文書の抜粋 -
日々叢書(この著者ちょこちょこ昔の文章直します。スイマセン)

キース・エマーソン来日

ELPことエマーソン、レイク&パーマーといえば、プログレッシヴ・ロックを代表するバンドの1つとしてわれわれ世代には懐かしいものです。キーボード、ベース、ドラムのスリーピースで、たった3人で驚くほど複雑な曲を演奏します。

キーボードはキース・エマーソンで、ロックの他にクラシックの素養がある人で、先ほど亡くなったロバート・ムーグ博士の開発したムーグ・シンセサイザー(昔はモーグと言っていた)のテストプレイヤーもつとめていた。ちなみに当時のシンセサイザーはタンスと言われるぐらい大きかったという。

提供されたエントリ -
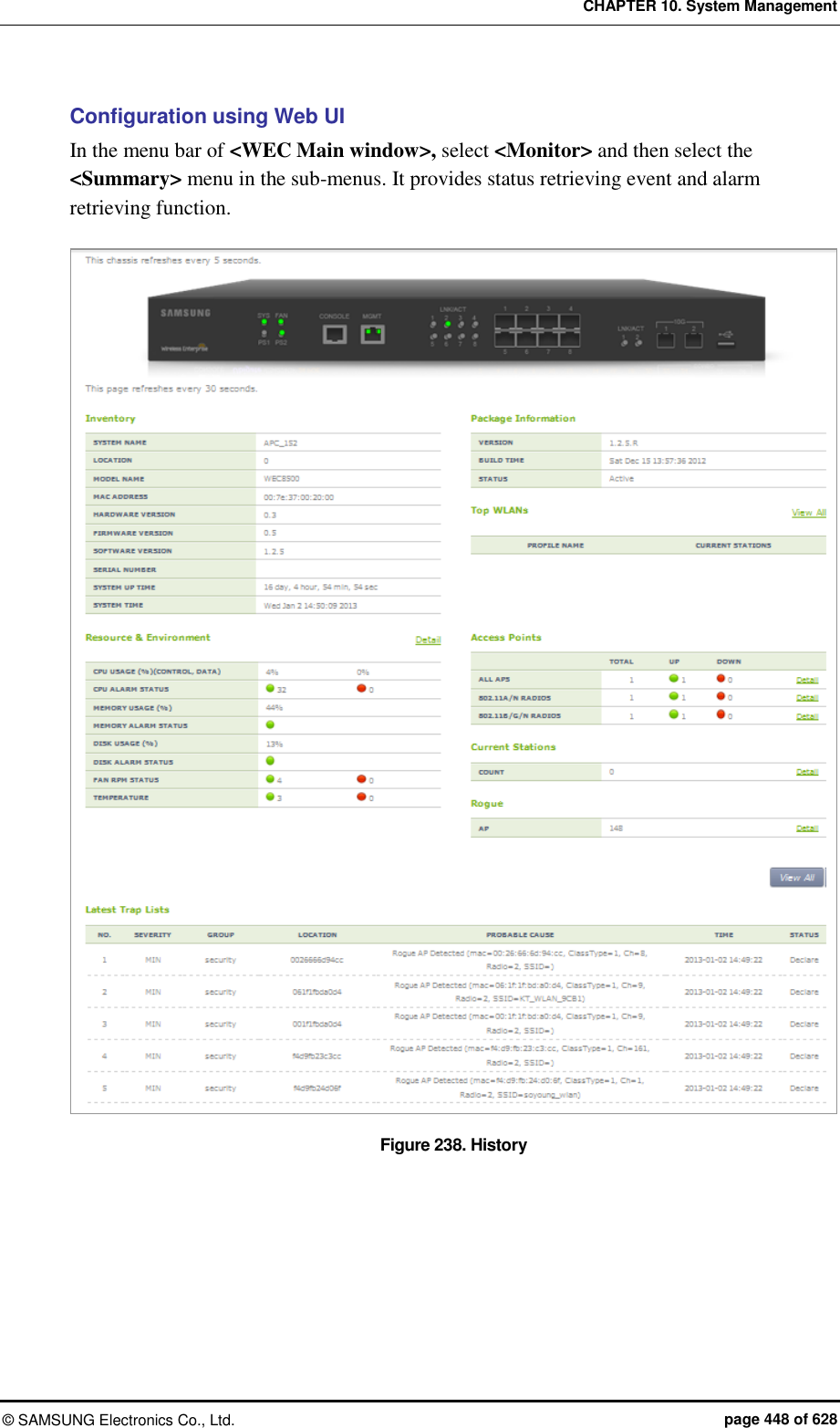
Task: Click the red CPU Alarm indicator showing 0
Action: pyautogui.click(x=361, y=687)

* * *

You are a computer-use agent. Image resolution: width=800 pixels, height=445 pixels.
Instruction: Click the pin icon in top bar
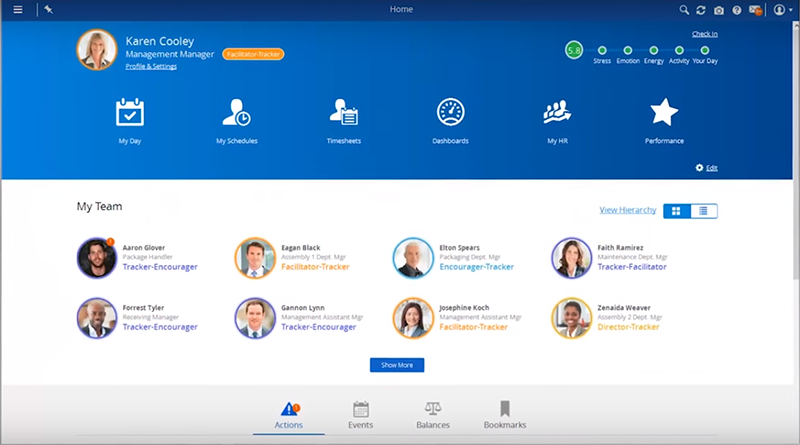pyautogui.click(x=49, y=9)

課題の詳細 -
キース・エマーソン来日についての文章を、一字も変えずに全文書き出せ。

課題の結果 -
日々叢書(この著者ちょこちょこ昔の文章直します。スイマセン)

キース・エマーソン来日

ELPことエマーソン、レイク&パーマーといえば、プログレッシヴ・ロックを代表するバンドの1つとしてわれわれ世代には懐かしいものです。キーボード、ベース、ドラムのスリーピースで、たった3人で驚くほど複雑な曲を演奏します。

キーボードはキース・エマーソンで、ロックの他にクラシックの素養がある人で、先ほど亡くなったロバート・ムーグ博士の開発したムーグ・シンセサイザー(昔はモーグと言っていた)のテストプレイヤーもつとめていた。ちなみに当時のシンセサイザーはタンスと言われるぐらい大きかったという。